**RECORDED INFORMATION**
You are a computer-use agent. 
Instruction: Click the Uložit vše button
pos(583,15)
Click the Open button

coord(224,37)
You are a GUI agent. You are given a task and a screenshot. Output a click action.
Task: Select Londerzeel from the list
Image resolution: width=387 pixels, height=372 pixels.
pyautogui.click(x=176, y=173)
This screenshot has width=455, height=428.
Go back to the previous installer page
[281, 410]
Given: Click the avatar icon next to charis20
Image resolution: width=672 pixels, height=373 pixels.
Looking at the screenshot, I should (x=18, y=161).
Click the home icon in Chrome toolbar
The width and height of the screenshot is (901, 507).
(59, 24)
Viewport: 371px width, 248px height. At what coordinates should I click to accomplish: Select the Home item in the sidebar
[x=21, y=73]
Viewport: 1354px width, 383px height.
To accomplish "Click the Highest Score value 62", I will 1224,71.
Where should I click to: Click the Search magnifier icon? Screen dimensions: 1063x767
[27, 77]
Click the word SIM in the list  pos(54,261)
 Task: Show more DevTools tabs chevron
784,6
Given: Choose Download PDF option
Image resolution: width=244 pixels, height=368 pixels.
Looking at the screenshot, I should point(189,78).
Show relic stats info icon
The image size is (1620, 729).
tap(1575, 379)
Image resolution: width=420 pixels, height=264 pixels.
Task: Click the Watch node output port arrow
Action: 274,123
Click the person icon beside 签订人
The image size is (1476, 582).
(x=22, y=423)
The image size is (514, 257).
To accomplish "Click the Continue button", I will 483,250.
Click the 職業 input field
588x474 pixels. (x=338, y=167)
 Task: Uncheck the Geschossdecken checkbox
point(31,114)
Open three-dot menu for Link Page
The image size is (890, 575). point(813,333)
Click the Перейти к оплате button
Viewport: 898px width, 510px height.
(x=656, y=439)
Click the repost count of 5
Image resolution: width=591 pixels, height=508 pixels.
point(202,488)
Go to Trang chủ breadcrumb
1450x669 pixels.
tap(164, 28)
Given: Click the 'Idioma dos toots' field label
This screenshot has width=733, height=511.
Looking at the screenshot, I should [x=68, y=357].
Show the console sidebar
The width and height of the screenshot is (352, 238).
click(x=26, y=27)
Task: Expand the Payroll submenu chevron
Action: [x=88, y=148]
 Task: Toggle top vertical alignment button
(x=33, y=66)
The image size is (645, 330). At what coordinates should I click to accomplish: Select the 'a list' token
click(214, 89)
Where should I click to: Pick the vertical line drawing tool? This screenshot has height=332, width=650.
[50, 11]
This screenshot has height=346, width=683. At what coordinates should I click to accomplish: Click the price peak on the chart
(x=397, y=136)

**WORK ORDER**
Each entry should be written out again exactly, with no word left out.

**ANSWER SECTION**
You are a computer-use agent. 
Instruction: Click the Uložit vše button
pos(583,15)
Click the Open button

coord(224,37)
You are a GUI agent. You are given a task and a screenshot. Output a click action.
Task: Select Londerzeel from the list
Image resolution: width=387 pixels, height=372 pixels.
pyautogui.click(x=176, y=173)
This screenshot has width=455, height=428.
Go back to the previous installer page
[281, 410]
Given: Click the avatar icon next to charis20
Image resolution: width=672 pixels, height=373 pixels.
Looking at the screenshot, I should (x=18, y=161).
Click the home icon in Chrome toolbar
The width and height of the screenshot is (901, 507).
(59, 24)
Viewport: 371px width, 248px height. At what coordinates should I click to accomplish: Select the Home item in the sidebar
[x=21, y=73]
Viewport: 1354px width, 383px height.
To accomplish "Click the Highest Score value 62", I will 1224,71.
Where should I click to: Click the Search magnifier icon? Screen dimensions: 1063x767
[27, 77]
Click the word SIM in the list  pos(54,261)
 Task: Show more DevTools tabs chevron
784,6
Given: Choose Download PDF option
Image resolution: width=244 pixels, height=368 pixels.
Looking at the screenshot, I should point(189,78).
Show relic stats info icon
The image size is (1620, 729).
tap(1575, 379)
Image resolution: width=420 pixels, height=264 pixels.
Task: Click the Watch node output port arrow
Action: 274,123
Click the person icon beside 签订人
The image size is (1476, 582).
(x=22, y=423)
The image size is (514, 257).
To accomplish "Click the Continue button", I will 483,250.
Click the 職業 input field
588x474 pixels. (x=338, y=167)
 Task: Uncheck the Geschossdecken checkbox
point(31,114)
Open three-dot menu for Link Page
The image size is (890, 575). point(813,333)
Click the Перейти к оплате button
Viewport: 898px width, 510px height.
(x=656, y=439)
Click the repost count of 5
Image resolution: width=591 pixels, height=508 pixels.
point(202,488)
Go to Trang chủ breadcrumb
1450x669 pixels.
tap(164, 28)
Given: Click the 'Idioma dos toots' field label
This screenshot has width=733, height=511.
Looking at the screenshot, I should [x=68, y=357].
Show the console sidebar
The width and height of the screenshot is (352, 238).
click(x=26, y=27)
Task: Expand the Payroll submenu chevron
Action: [x=88, y=148]
 Task: Toggle top vertical alignment button
(x=33, y=66)
The image size is (645, 330). At what coordinates should I click to accomplish: Select the 'a list' token
click(214, 89)
Where should I click to: Pick the vertical line drawing tool? This screenshot has height=332, width=650.
[50, 11]
This screenshot has height=346, width=683. At what coordinates should I click to accomplish: Click the price peak on the chart
(x=397, y=136)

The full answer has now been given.